WELL, Mark Twain has been here and lectured. Seldom, if ever, was a larger audience assembled in the Opera House than on Tuesday night last. Everybody had heard of Mark Twain. A great many had read some, if not all, of his writings, and the mere mention that he was to lecture created a rush for seats, and at an early hour the Opera House was pretty thoroughly crowded. About eight o'clock he made his appearance upon the stage, walking with a loose, shambling gait, and an inconceivably awkward manner. In personal appearance he is not very impressive, but looks thin and weazened, as if he had grown up amid the sand and alkali of Nevada. His head is rather large, and covered with bushy, bristling hair, and ornamented with a peaked nose and a pair of small, twinkling eyes. Well, as we said before, he lectured, or pretended to lecture is a more appropriate way to characterize the effort, for no man not insane enough to be a fit candidate for a lunatic asylum, or who meant to be sarcastic, would dignify the performance by calling it a lecture. His manner and style of delivery were those of a very poor clown. Some words he would drawl out, while he would jumble others together in a way out of place anywhere else than in a circus. His command of language was poor, he using but two words to express the merits of the thing he was describing:--"magnificent and common-place." Everything was either "magnificent or common-place." At his appearance upon the stage, and at the opening of his piece, the audience, who had come to be entertained, laughed heartily, but in a few moments the laughing was confined to the boys. Whenever he said anything he thought was witty, he always kindly stopped to give the audience a chance to laugh. This was very thoughtful in him, for, if it had not been for that, more than half the time they would have failed in discovering the place where the laugh came in. His anecdotes and witticisms were mostly old and stale. His description of how a man weighed a ton has been gotten off by every clown in every circus for the last ten years, as has his "good place for hunting," and his offer to "bury with pleasure."

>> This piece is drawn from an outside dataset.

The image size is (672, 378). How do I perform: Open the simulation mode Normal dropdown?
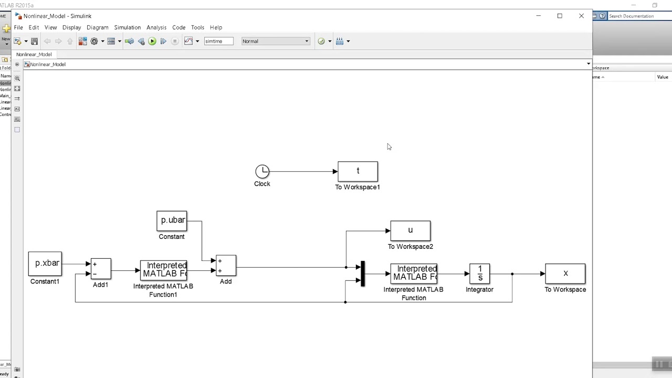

His main forte is his extravagance, and in that he falls far below J. Proctor Knott, who excels him in extravagant and absurd descriptive powers as far as an ocean steamer does a tea-pot in motive power. In good part, his wit was of a low order, both as to quality and matter, and his account of life in Washoe was neither moral, elevating or instructive. He talked for an hour, and the audience went away disappointed and dissatisfied. Of one thing, however, they were abundantly satisfied, that, as a lecturer, Mark Twain is a "magnificent" fizzle, or a first-class humbug. The object and aim, we believe, of the two Christian Associations of this city, is to improve and elevate the moral and intellectual tone of society, and not merely money-making. In all candor we would ask if such lectures tend to thus elevate and refine? Does his picturing of Jack Harris, with his coarse allusions, and his buffoonery benefit the people? If not, then, in the name of society, let us have no more such performances under the auspices of the Christian Associations.